Looking around, all Simon could see was people working their way through bocadillos (giant bread rolls) piled high with calamari. So, when in Madrid…
While Otto and I guarded our precious piece of bar real estate, Simon went downstairs to “hunt and gather”. Returning a surprisingly short time later, he set down a two plates and two glasses.
One of the plates held an assortment of green olives, while the other contained both our sandwiches and two packets of mayonnaise. The glasses were filled with hard cider..
Okay, I’m making it sound pretty awful, but what we had for lunch that day was akin to a Mediterranean cruise for our taste buds.
The bocadillos were piled so high with calamari that you couldn’t squeeze the two halves together to even attempt to take a bite. What to do? Since we had no forks, and have no class, we did what came naturally: just started picking off pieces of those hot, fresh calamari and making them disappear.
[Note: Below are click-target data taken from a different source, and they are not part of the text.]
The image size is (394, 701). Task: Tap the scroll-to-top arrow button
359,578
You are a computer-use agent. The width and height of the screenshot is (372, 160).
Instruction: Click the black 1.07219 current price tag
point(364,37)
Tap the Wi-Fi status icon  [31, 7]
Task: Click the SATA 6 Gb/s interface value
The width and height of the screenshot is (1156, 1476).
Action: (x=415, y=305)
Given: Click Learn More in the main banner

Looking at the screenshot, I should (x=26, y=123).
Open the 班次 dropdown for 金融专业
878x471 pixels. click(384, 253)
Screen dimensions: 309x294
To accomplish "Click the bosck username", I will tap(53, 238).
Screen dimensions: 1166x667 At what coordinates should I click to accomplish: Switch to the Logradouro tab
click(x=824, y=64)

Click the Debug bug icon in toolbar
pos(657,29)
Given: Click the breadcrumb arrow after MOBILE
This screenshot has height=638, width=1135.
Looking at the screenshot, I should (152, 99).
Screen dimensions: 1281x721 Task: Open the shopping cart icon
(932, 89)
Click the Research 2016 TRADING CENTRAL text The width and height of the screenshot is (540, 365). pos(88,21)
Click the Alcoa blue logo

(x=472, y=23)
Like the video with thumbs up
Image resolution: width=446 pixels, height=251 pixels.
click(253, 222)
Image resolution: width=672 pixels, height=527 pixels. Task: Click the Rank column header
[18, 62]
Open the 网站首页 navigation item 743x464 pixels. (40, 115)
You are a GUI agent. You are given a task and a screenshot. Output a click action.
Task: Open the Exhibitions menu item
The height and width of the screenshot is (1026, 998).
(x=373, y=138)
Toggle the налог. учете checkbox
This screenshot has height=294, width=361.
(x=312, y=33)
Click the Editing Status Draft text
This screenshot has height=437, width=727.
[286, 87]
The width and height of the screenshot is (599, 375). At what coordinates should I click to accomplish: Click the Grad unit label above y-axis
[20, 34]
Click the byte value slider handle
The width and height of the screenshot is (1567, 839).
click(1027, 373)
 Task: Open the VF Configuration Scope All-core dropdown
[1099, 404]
It was unusually tender – something Tatiana mentioned – and nothing like some of the rubbery abominations I’ve tasted at the hands of cooks who didn’t have a clue how to treat this treasure from the sea. Also, the batter was very crisp and light, so those delicious morsels were actually half naked. The flavor was subtle, blending with the perfect texture to make each bite WOW-worthy. By the way, we did have enough class to totally ignore the mayo.
Once we reduced the mountain of squid enough to eat it like a sandwich, it was too late. We were so full, that we went back to picking after just a couple of bites. I will say, though, that the bocadillos were fresh, firm and had a tender crust.
As for the cider, it had a dry-fruity flavor that turned out to be an ideal accompaniment for the rich calamari.
The building housing Bar La Campana opened in 1870 as a winery called Bodegas Sierra. From the outset, squid has been served consistently to hungry patrons. Bulls were also kept on the property when bullfights were still held in the adjacent Plaza Mayor.
The building was renovated in 1998 and “renamed Bar La Campana. Thankfully, the bulls and the bull fights are gone, but the calamari sizzles on.
When Simon and I are next in Madrid, calamari at Bar La Campana will be a definite “must do”. As for Otto, he will probably be just as glad to return, because the floor will no doubt once again be strewn with bits of dropped calamari and bread. As hard as I try to keep my normally well behaved guide dog from picking up food from the floor, he is sometimes too smart for his own good. It’s quite likely he found himself a small tidbit or two while we were lost in calamari nirvana.
Did he like it? Well, if Otto could talk, he would probably give Bar La Campana a resounding bow-WOW!